→ TO DO: Give back, unaltered, the lines from the one with "How do I perform: Click" to the end of the material, omitting pictures.

→ EXERCISE MATERIAL:
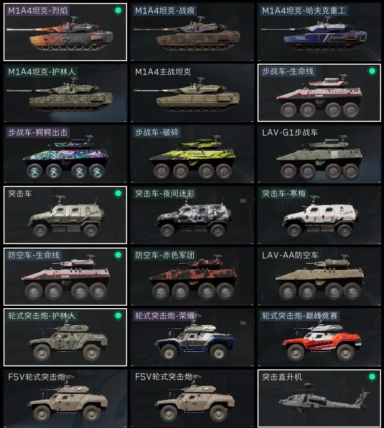Select the red 轮式突击炮-巅峰竞赛 skin
Screen dimensions: 384x428
(319, 337)
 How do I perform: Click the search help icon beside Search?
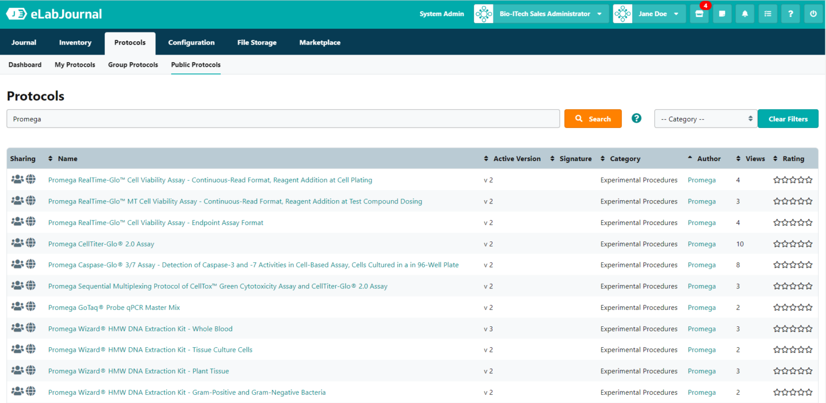pos(637,118)
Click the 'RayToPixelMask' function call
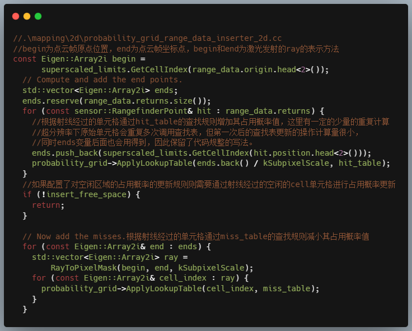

→ EXERCISE ANSWER:
 How do I perform: Click the search help icon beside Search?
pos(637,118)
Click the 'RayToPixelMask' function call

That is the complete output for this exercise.